WHAT TO WORK ON:
Repeat the full listing that follows, word for word.

PROVIDED ENTRIES:

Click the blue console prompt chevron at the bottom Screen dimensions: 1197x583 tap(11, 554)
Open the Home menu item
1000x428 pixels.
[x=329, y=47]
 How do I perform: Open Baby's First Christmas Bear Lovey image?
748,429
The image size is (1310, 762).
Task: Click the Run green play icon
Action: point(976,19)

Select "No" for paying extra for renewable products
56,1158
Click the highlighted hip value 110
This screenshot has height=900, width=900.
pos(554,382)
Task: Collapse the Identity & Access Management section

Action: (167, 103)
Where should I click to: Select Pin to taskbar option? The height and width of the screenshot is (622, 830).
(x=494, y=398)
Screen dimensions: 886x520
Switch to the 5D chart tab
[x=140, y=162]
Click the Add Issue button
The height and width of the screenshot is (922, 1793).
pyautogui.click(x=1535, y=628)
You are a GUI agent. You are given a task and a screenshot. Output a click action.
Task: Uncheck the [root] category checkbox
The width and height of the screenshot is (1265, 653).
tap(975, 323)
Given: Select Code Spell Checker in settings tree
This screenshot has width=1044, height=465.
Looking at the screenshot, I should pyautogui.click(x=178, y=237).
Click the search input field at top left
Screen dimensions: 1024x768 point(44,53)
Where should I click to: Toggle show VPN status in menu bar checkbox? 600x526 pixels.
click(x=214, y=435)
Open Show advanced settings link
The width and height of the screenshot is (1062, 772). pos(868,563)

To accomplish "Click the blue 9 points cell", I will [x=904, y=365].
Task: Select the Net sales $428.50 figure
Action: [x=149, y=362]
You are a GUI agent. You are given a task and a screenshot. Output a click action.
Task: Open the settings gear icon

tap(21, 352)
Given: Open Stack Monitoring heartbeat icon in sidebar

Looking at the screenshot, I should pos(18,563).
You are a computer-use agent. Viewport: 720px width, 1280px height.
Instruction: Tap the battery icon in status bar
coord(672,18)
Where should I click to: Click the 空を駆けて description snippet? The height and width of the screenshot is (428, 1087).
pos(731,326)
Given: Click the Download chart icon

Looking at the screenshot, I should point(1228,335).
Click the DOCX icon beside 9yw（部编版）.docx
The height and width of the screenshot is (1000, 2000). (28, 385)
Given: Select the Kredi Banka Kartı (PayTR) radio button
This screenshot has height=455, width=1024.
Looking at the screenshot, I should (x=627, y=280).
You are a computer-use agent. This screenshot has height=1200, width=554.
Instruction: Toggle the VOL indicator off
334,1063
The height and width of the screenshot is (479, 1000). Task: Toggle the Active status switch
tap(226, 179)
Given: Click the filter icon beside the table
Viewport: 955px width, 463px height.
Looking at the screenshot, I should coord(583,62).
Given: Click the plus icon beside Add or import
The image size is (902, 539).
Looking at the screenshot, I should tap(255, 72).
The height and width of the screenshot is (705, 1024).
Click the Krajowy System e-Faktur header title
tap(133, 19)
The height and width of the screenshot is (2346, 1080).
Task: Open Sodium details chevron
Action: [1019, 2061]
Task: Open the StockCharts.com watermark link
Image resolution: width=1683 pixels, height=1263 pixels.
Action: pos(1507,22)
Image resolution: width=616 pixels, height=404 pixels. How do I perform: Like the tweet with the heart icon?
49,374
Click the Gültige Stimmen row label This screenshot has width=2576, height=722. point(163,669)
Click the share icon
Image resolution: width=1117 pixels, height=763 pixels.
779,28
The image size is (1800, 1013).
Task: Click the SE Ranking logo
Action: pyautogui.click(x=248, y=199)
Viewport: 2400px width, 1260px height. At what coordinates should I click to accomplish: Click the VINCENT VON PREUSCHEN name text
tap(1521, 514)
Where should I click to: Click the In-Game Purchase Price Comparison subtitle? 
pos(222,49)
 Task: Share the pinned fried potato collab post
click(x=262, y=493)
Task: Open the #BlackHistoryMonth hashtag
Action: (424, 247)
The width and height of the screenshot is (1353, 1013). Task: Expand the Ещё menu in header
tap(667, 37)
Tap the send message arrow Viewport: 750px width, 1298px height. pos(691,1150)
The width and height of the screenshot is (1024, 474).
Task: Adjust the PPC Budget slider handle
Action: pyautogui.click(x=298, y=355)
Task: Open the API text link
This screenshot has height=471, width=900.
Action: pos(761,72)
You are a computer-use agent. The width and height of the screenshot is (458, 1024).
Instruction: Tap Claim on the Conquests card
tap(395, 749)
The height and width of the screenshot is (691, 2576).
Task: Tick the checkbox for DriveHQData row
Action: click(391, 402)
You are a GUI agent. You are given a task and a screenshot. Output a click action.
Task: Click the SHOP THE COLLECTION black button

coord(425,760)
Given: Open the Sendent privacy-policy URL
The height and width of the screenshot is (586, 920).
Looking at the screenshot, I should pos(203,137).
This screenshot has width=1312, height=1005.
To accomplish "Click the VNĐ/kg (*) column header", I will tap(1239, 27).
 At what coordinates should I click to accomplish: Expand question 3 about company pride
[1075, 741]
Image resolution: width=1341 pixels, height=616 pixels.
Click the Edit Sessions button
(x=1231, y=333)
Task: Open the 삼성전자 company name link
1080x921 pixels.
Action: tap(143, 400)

EXERCISE RESPONSE:
Click the blue console prompt chevron at the bottom Screen dimensions: 1197x583 tap(11, 554)
Open the Home menu item
1000x428 pixels.
[x=329, y=47]
 How do I perform: Open Baby's First Christmas Bear Lovey image?
748,429
The image size is (1310, 762).
Task: Click the Run green play icon
Action: point(976,19)

Select "No" for paying extra for renewable products
56,1158
Click the highlighted hip value 110
This screenshot has height=900, width=900.
pos(554,382)
Task: Collapse the Identity & Access Management section

Action: (167, 103)
Where should I click to: Select Pin to taskbar option? The height and width of the screenshot is (622, 830).
(x=494, y=398)
Screen dimensions: 886x520
Switch to the 5D chart tab
[x=140, y=162]
Click the Add Issue button
The height and width of the screenshot is (922, 1793).
pyautogui.click(x=1535, y=628)
You are a GUI agent. You are given a task and a screenshot. Output a click action.
Task: Uncheck the [root] category checkbox
The width and height of the screenshot is (1265, 653).
tap(975, 323)
Given: Select Code Spell Checker in settings tree
This screenshot has width=1044, height=465.
Looking at the screenshot, I should pyautogui.click(x=178, y=237).
Click the search input field at top left
Screen dimensions: 1024x768 point(44,53)
Where should I click to: Toggle show VPN status in menu bar checkbox? 600x526 pixels.
click(x=214, y=435)
Open Show advanced settings link
The width and height of the screenshot is (1062, 772). pos(868,563)

To accomplish "Click the blue 9 points cell", I will [x=904, y=365].
Task: Select the Net sales $428.50 figure
Action: [x=149, y=362]
You are a GUI agent. You are given a task and a screenshot. Output a click action.
Task: Open the settings gear icon

tap(21, 352)
Given: Open Stack Monitoring heartbeat icon in sidebar

Looking at the screenshot, I should pos(18,563).
You are a computer-use agent. Viewport: 720px width, 1280px height.
Instruction: Tap the battery icon in status bar
coord(672,18)
Where should I click to: Click the 空を駆けて description snippet? The height and width of the screenshot is (428, 1087).
pos(731,326)
Given: Click the Download chart icon

Looking at the screenshot, I should point(1228,335).
Click the DOCX icon beside 9yw（部编版）.docx
The height and width of the screenshot is (1000, 2000). (28, 385)
Given: Select the Kredi Banka Kartı (PayTR) radio button
This screenshot has height=455, width=1024.
Looking at the screenshot, I should (x=627, y=280).
You are a computer-use agent. This screenshot has height=1200, width=554.
Instruction: Toggle the VOL indicator off
334,1063
The height and width of the screenshot is (479, 1000). Task: Toggle the Active status switch
tap(226, 179)
Given: Click the filter icon beside the table
Viewport: 955px width, 463px height.
Looking at the screenshot, I should coord(583,62).
Given: Click the plus icon beside Add or import
The image size is (902, 539).
Looking at the screenshot, I should tap(255, 72).
The height and width of the screenshot is (705, 1024).
Click the Krajowy System e-Faktur header title
tap(133, 19)
The height and width of the screenshot is (2346, 1080).
Task: Open Sodium details chevron
Action: [1019, 2061]
Task: Open the StockCharts.com watermark link
Image resolution: width=1683 pixels, height=1263 pixels.
Action: pos(1507,22)
Image resolution: width=616 pixels, height=404 pixels. How do I perform: Like the tweet with the heart icon?
49,374
Click the Gültige Stimmen row label This screenshot has width=2576, height=722. point(163,669)
Click the share icon
Image resolution: width=1117 pixels, height=763 pixels.
779,28
The image size is (1800, 1013).
Task: Click the SE Ranking logo
Action: pyautogui.click(x=248, y=199)
Viewport: 2400px width, 1260px height. At what coordinates should I click to accomplish: Click the VINCENT VON PREUSCHEN name text
tap(1521, 514)
Where should I click to: Click the In-Game Purchase Price Comparison subtitle? 
pos(222,49)
 Task: Share the pinned fried potato collab post
click(x=262, y=493)
Task: Open the #BlackHistoryMonth hashtag
Action: (424, 247)
The width and height of the screenshot is (1353, 1013). Task: Expand the Ещё menu in header
tap(667, 37)
Tap the send message arrow Viewport: 750px width, 1298px height. pos(691,1150)
The width and height of the screenshot is (1024, 474).
Task: Adjust the PPC Budget slider handle
Action: pyautogui.click(x=298, y=355)
Task: Open the API text link
This screenshot has height=471, width=900.
Action: pos(761,72)
You are a computer-use agent. The width and height of the screenshot is (458, 1024).
Instruction: Tap Claim on the Conquests card
tap(395, 749)
The height and width of the screenshot is (691, 2576).
Task: Tick the checkbox for DriveHQData row
Action: click(391, 402)
You are a GUI agent. You are given a task and a screenshot. Output a click action.
Task: Click the SHOP THE COLLECTION black button

coord(425,760)
Given: Open the Sendent privacy-policy URL
The height and width of the screenshot is (586, 920).
Looking at the screenshot, I should pos(203,137).
This screenshot has width=1312, height=1005.
To accomplish "Click the VNĐ/kg (*) column header", I will tap(1239, 27).
 At what coordinates should I click to accomplish: Expand question 3 about company pride
[1075, 741]
Image resolution: width=1341 pixels, height=616 pixels.
Click the Edit Sessions button
(x=1231, y=333)
Task: Open the 삼성전자 company name link
1080x921 pixels.
Action: tap(143, 400)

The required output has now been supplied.